## Action item
Please show all lines of the records that include "arrow".

## Material to process
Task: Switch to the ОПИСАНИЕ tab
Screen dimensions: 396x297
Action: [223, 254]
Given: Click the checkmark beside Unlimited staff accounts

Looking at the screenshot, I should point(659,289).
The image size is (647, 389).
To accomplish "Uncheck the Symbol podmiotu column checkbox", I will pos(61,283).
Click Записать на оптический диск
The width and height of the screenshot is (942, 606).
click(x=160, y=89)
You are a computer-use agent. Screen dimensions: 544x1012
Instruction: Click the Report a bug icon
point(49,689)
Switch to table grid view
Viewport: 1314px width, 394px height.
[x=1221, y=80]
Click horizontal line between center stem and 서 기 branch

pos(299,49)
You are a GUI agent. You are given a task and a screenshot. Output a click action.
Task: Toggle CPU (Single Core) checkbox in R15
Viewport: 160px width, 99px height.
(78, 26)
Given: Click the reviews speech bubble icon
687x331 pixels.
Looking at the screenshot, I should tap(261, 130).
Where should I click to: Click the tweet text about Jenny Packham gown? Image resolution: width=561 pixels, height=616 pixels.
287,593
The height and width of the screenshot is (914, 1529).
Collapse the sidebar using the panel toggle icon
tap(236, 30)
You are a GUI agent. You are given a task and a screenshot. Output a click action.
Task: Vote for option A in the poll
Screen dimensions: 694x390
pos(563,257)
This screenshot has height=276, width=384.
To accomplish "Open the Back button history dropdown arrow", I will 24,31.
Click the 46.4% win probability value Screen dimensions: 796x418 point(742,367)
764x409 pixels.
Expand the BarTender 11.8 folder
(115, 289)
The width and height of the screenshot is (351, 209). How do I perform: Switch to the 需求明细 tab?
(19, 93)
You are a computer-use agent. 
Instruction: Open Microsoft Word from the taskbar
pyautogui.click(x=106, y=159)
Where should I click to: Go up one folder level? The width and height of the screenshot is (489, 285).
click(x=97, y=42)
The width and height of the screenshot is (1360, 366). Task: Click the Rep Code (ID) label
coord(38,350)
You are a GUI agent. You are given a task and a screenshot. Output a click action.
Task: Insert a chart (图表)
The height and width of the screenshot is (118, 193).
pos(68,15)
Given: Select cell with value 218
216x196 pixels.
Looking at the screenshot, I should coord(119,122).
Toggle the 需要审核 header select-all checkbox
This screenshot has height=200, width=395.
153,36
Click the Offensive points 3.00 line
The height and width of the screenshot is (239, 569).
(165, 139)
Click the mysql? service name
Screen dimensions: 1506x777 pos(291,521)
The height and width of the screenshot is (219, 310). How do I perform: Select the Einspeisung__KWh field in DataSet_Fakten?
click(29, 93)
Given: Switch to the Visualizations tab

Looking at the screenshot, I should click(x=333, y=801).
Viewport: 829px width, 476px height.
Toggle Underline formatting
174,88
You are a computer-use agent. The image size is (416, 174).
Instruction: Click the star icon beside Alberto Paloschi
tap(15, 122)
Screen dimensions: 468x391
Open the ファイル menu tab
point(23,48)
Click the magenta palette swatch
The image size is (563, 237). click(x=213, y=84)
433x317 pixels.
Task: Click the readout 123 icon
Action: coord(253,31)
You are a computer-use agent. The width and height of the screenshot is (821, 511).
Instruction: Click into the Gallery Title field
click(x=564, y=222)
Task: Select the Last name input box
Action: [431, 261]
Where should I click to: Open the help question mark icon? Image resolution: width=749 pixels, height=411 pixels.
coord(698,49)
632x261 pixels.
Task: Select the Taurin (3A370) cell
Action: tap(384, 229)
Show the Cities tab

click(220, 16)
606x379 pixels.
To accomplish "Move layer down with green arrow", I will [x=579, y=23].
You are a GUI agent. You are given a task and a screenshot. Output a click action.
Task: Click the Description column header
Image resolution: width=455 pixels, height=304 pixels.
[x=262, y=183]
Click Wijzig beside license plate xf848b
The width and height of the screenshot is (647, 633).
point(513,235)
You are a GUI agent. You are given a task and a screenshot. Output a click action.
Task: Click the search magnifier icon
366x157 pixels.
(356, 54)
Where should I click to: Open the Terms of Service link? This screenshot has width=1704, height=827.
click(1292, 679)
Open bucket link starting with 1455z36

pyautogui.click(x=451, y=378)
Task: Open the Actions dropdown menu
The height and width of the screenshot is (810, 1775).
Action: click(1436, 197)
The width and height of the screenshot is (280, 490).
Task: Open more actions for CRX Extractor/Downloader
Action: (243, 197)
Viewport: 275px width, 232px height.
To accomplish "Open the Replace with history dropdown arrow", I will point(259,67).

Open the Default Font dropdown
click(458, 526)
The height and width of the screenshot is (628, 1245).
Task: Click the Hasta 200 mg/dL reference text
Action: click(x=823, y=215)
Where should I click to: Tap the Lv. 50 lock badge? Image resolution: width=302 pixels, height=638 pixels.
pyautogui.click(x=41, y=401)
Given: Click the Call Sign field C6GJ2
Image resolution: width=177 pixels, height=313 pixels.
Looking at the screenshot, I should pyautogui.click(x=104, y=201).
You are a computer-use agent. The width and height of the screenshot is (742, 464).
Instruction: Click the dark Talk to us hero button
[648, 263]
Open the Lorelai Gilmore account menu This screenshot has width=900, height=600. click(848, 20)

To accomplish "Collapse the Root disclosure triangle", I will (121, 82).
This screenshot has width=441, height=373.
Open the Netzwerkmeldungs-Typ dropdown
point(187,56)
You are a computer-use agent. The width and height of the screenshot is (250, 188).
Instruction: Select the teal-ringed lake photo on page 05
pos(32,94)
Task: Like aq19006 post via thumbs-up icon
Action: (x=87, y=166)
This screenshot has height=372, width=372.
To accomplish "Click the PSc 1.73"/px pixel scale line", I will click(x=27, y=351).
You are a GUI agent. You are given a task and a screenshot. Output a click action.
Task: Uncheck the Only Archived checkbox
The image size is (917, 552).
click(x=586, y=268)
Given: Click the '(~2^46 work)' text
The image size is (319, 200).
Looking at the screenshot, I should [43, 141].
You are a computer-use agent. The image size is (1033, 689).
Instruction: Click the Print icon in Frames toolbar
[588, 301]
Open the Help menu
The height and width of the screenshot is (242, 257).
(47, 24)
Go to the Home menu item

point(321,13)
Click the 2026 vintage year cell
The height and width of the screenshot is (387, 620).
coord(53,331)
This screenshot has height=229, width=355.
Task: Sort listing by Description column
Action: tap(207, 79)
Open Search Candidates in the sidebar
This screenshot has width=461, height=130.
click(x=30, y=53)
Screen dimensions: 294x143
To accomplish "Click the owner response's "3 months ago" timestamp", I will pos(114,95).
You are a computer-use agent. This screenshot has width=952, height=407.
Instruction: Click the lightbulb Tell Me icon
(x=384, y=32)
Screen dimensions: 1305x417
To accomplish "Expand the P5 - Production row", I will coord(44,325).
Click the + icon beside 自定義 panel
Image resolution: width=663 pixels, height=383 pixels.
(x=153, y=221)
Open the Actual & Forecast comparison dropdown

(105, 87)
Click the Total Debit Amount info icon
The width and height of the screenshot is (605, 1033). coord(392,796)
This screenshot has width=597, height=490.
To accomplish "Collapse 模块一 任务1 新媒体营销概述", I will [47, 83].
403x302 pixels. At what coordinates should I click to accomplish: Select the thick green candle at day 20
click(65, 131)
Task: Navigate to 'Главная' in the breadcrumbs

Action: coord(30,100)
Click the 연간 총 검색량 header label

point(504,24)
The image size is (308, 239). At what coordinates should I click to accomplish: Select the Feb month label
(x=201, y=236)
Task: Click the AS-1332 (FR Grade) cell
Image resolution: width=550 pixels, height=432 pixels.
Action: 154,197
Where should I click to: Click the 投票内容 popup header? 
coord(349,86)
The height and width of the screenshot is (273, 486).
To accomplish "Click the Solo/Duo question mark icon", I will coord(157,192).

## Answer
To accomplish "Open the Back button history dropdown arrow", I will 24,31.
To accomplish "Move layer down with green arrow", I will [x=579, y=23].
To accomplish "Open the Replace with history dropdown arrow", I will point(259,67).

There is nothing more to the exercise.